Paton also believed that cost, as such, has no significance, other than its conduct-determining quality. When the original cost that is to say, the price paid on acquisition loses its conduct-determining quality, something else should be substituted. Cost becomes the substitute figure, in the economist’s terms, “because it is the figure which plays a part in determination of price policies and other managerial decisions” (Taggart, 1964, p. 232).

Paton, however, felt that accountants were failing to take into consideration the changing value of the dollar. The small amount of new equity financing in view of the huge demand for equity at any given time suggests that investors with funds understand that earnings are actually low. According to Paton, it was essential to effect a quasi-reorganization at the start of each year in order to obtain realistic and significant reports.

Influence of Regulation of Public Utilities

During the mid-1800s, when the railroad industry was developing throughout the United States, huge investments were made in relatively permanent assets. As a result, wrote Salmonson (1969), “Considerable attention … [was given] … to distinguishing between capital and revenue expenditures” (p. 29). Diverse methods were used to provide for the maintenance of capital until the late 1800s, when it became common practice to charge renewals and replacements to expense without recording periodic depreciation (Pollins, 1933).
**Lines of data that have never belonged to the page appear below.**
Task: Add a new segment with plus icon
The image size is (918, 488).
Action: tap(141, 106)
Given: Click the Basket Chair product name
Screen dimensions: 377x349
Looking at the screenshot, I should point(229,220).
In 1907, the Interstate Commerce Commission called for the recording of original cost on certain types of equipment. These orders raised two important questions:

  1. Should property consumption and use be measured currently through depreciation charges or only when the property is retired?

  2. On what basis cost or replacement cost should such charges be computed? (Pollins, 1958, p. 236)
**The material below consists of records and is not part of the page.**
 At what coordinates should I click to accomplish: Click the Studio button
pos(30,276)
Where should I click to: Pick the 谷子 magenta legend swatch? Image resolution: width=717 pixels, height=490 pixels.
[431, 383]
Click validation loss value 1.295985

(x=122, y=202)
Because Paton had consulted so extensively in the public utility field, he invested a considerable amount of time in seeking a solution to these problems. He felt that revenues should be charged each year with the current cost of plant capacity consumed during the year, as this is “actual cost.” Paton (1959c) deplored the fact that

many accountants have given their support to LIFO while closing their eyes to the more serious problem of the impact of inflation on the measurement of the cost of plant capacity consumed. (p. 40)
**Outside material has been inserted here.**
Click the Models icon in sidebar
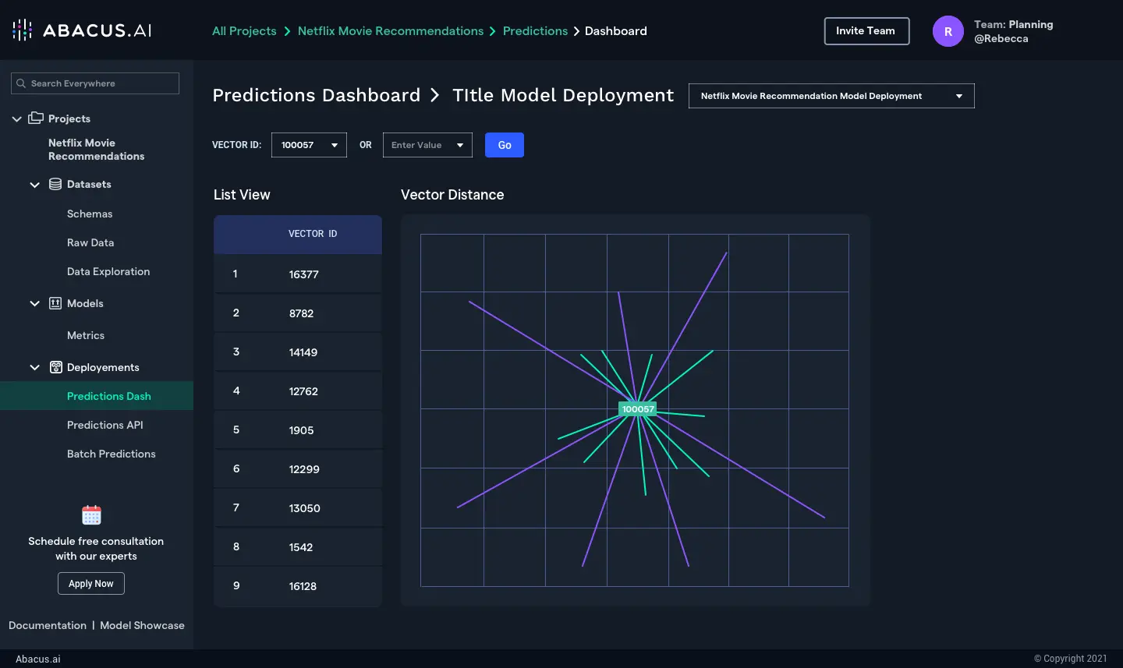 [x=55, y=303]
Paton realized that public utilities, because they are subject to rate regulations, were hard-hit by inflation and by tax laws regarding depreciation. In a number of instances, said Paton (1959c), management had considered employing economic analysts to convert the heterogeneous data of conventional accounting reports for price-level adjustments. Clearly, then, unless accountants prepare such reports, they are not providing management with all the information it needs. Paton (1959c) felt that accountants should insist on presenting comparative converted-dollar statements that cover long periods of time.

What was the effect of utility companies’ failure to recognize dollar depreciation? The AAA published a study by Jones (1956), which revealed the effect of price-level changes on the financial affairs of the New York Telephone Company. Jones’s application of purchasing power indexes to the company’s published reports resulted in some striking and disturbing conclusions.

For example, the book figures of return on investment for 1946–52 averaged 6 percent; the adjusted average was 3 percent. The nominal (book) income tax rate for the same period was 40.6 percent; the adjusted (real) rate was 52 percent, and the excess of the actual tax over a tax on real earnings at the nominal rate was $50 million. The depreciation deficiency totaled $108 million, or 35 percent of the charges booked. Book earnings per share in 1952 were 110 percent of 1940 earnings per share, but, as adjusted, they had only 34 percent of the purchasing power of earnings per share in 1940. (p. 562)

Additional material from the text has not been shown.